Start of Data for analysis

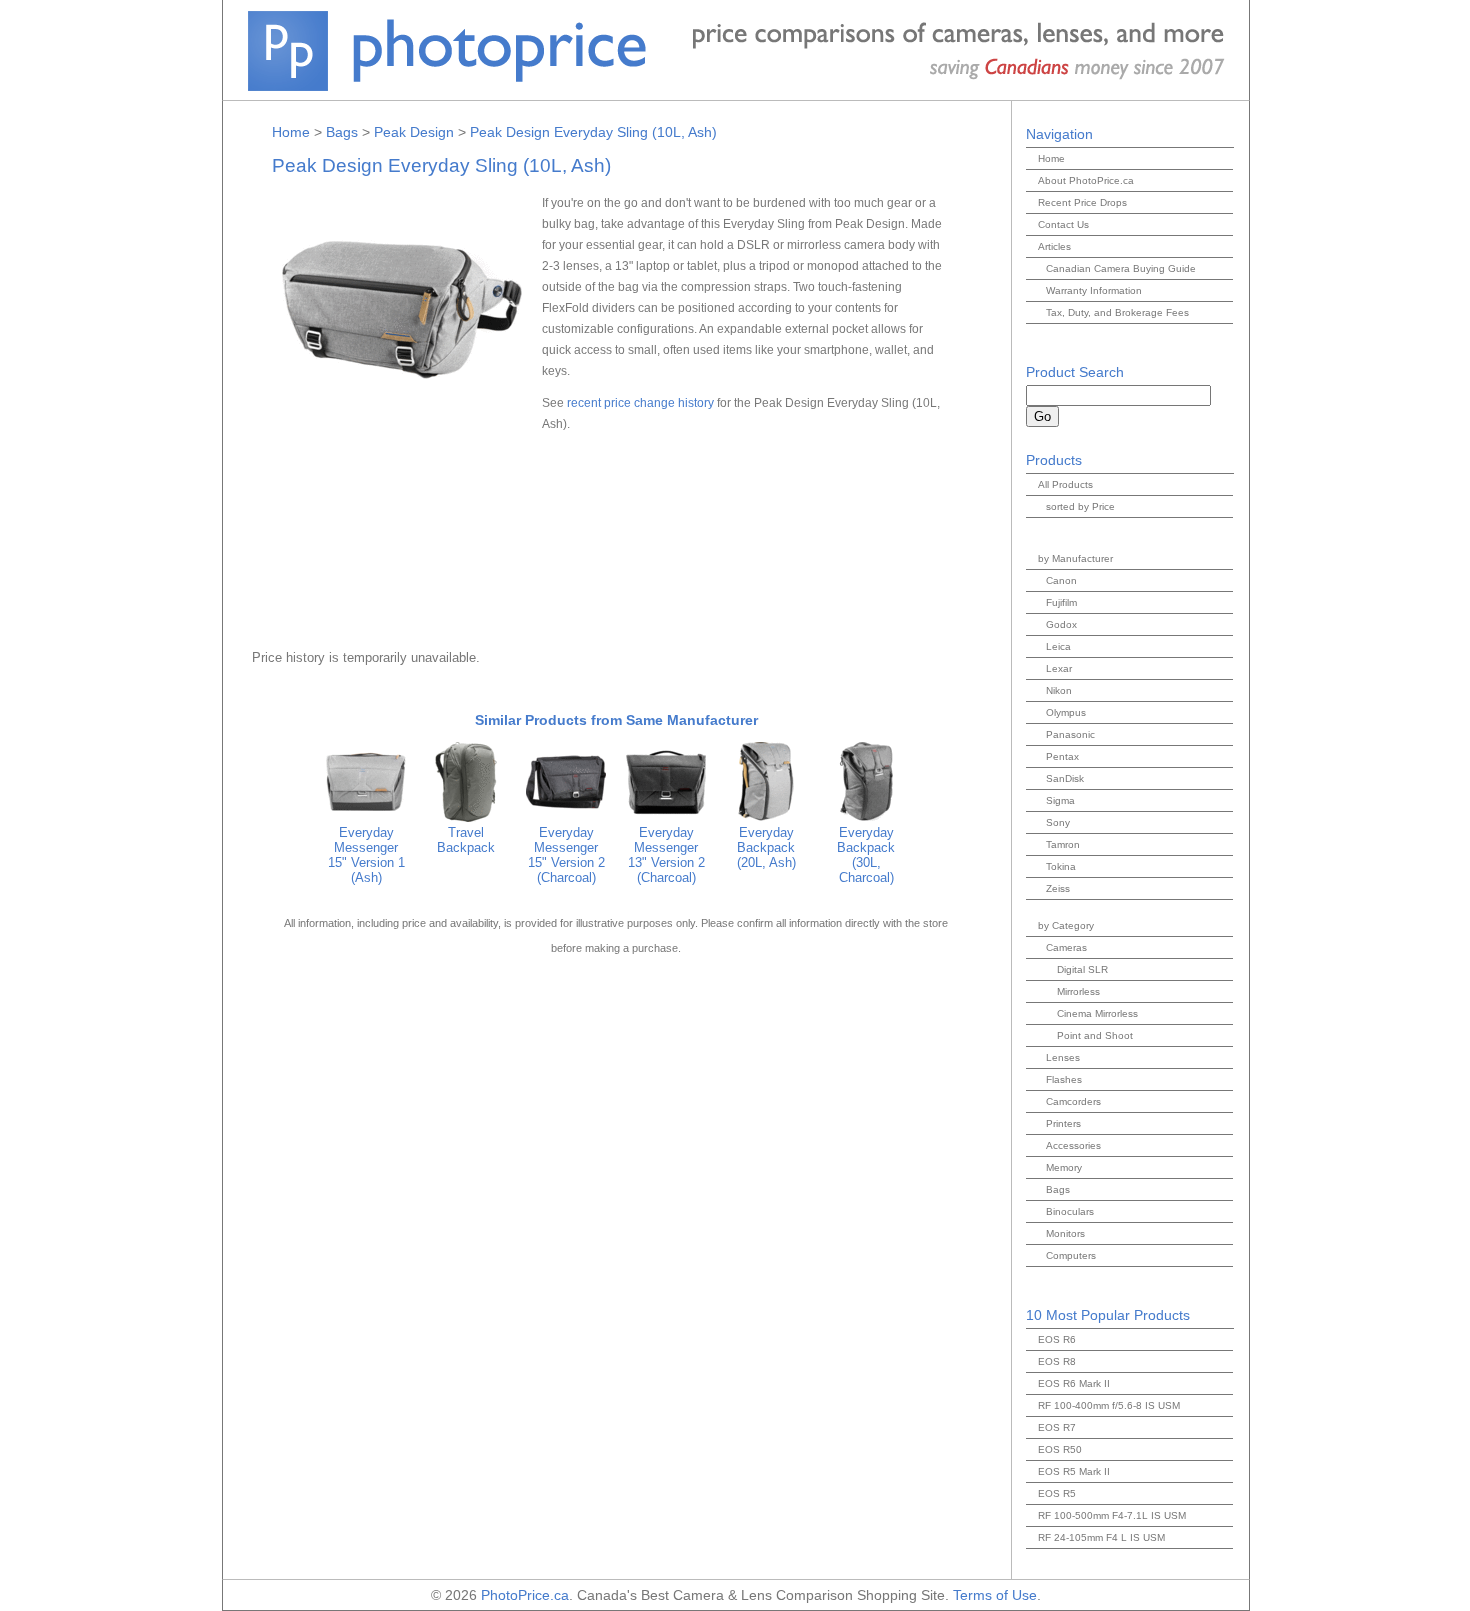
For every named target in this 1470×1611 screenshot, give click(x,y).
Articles (1054, 246)
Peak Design (414, 132)
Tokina (1061, 866)
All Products (1065, 484)
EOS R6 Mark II (1074, 1383)
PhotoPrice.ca (525, 1595)
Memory (1064, 1167)
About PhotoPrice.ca (1086, 180)
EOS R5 (1057, 1493)
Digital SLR (1082, 969)
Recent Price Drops (1082, 202)
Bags (342, 132)
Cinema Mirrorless (1097, 1013)
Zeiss (1058, 888)
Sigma (1060, 800)
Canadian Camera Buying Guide (1121, 268)
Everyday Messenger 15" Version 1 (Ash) (366, 855)
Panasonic (1070, 734)
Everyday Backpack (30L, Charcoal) (866, 855)
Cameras (1066, 947)
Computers (1071, 1255)
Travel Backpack (466, 840)
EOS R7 (1057, 1427)
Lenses (1063, 1057)
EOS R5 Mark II (1074, 1471)
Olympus (1066, 712)
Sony (1058, 822)
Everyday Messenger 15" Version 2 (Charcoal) (566, 855)
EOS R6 (1057, 1339)
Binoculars (1070, 1211)
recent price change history (640, 402)
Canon (1061, 580)
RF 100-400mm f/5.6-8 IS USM (1109, 1405)
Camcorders (1073, 1101)
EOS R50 (1060, 1449)
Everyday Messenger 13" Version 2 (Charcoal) (666, 855)
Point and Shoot (1095, 1035)
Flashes (1064, 1079)
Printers (1063, 1123)
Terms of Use (995, 1595)
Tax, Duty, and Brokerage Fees (1117, 312)
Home (291, 132)
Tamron (1063, 844)
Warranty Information (1094, 290)
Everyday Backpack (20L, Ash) (766, 847)
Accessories (1073, 1145)
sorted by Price (1080, 506)
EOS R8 (1057, 1361)
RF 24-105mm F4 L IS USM (1101, 1537)
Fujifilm (1061, 602)
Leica (1058, 646)
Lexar (1059, 668)
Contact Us (1063, 224)
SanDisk (1065, 778)
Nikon (1059, 690)
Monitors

End of Data for analysis

Task objective: Where a record above contains a picture, leave the picture out and transcribe everything else exactly.

Output:
For every named target in this 1470×1611 screenshot, give click(x,y).
Articles (1054, 246)
Peak Design (414, 132)
Tokina (1061, 866)
All Products (1065, 484)
EOS R6 Mark II (1074, 1383)
PhotoPrice.ca (525, 1595)
Memory (1064, 1167)
About PhotoPrice.ca (1086, 180)
EOS R5 (1057, 1493)
Digital SLR (1082, 969)
Recent Price Drops (1082, 202)
Bags (342, 132)
Cinema Mirrorless (1097, 1013)
Zeiss (1058, 888)
Sigma (1060, 800)
Canadian Camera Buying Guide (1121, 268)
Everyday Messenger 15" Version 1 (Ash) (366, 855)
Panasonic (1070, 734)
Everyday Backpack (30L, Charcoal) (866, 855)
Cameras (1066, 947)
Computers (1071, 1255)
Travel Backpack (466, 840)
EOS R7 (1057, 1427)
Lenses (1063, 1057)
EOS R5 Mark II (1074, 1471)
Olympus (1066, 712)
Sony (1058, 822)
Everyday Messenger 15" Version 2 (Charcoal) (566, 855)
EOS R6 (1057, 1339)
Binoculars (1070, 1211)
recent price change history (640, 402)
Canon (1061, 580)
RF 100-400mm f/5.6-8 IS USM (1109, 1405)
Camcorders (1073, 1101)
EOS R50 (1060, 1449)
Everyday Messenger 13" Version 2 (Charcoal) (666, 855)
Point and Shoot (1095, 1035)
Flashes (1064, 1079)
Printers (1063, 1123)
Terms of Use (995, 1595)
Tax, Duty, and Brokerage Fees (1117, 312)
Home (291, 132)
Tamron (1063, 844)
Warranty Information (1094, 290)
Everyday Backpack (20L, Ash) (766, 847)
Accessories (1073, 1145)
sorted by Price (1080, 506)
EOS R8 (1057, 1361)
RF 24-105mm F4 L IS USM (1101, 1537)
Fujifilm (1061, 602)
Leica (1058, 646)
Lexar (1059, 668)
Contact Us (1063, 224)
SanDisk (1065, 778)
Nikon (1059, 690)
Monitors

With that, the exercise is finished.